Elizabeth Ann Wedgeworth was born on Jan 21, 1934, in Abilene, Texas, to Cortus and Elizabeth Wedgeworth.

She met her fellow actor Rip Torn while studying theatre at the University of Texas, Austin, and they married shortly after graduation and moved to New York. Wedgeworth studied with Sanford Meisner at the Actors Studio before making her Broadway debut in the comedy Make A Million in 1958.

She also appeared on Broadway in James Baldwin's drama Blues For Mister Charlie (1964), in a cast that also included Torn, and Herb Gardner's comedy Thieves a decade later. Her off-Broadway credits included Sam Shepard's A Lie Of The Mind in 1985.
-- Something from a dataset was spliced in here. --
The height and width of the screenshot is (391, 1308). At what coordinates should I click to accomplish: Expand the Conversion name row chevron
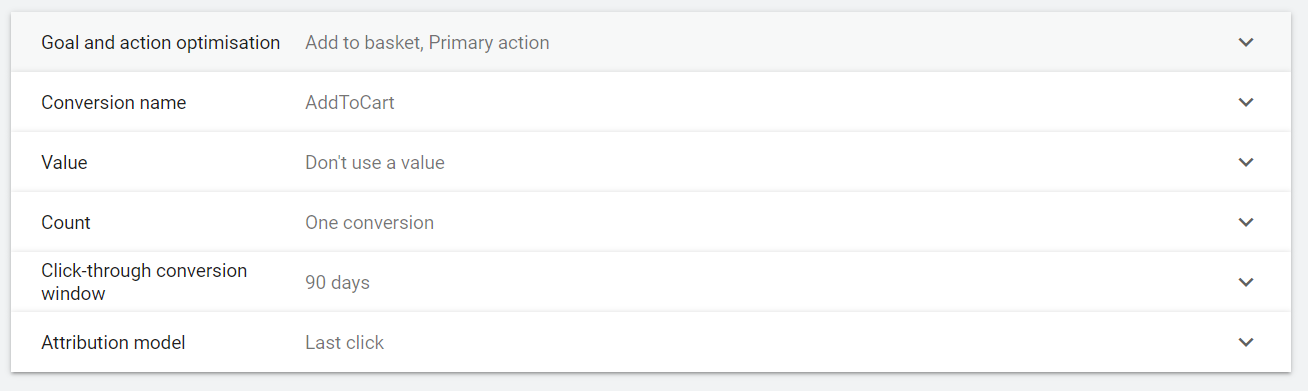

She was also in the 1977 film version of Thieves and in Scarecrow (1973), with Gene Hackman and Al Pacino, among other movies.

Wedgeworth and Torn divorced, and in 1970 she married Ernie Martin, an acting teacher, with whom she lived in Manhattan. In addition to him and her daughter Dianna, she is survived by a daughter from her first marriage, Danae Torn, and two stepsons, Michael and Gregg Martin.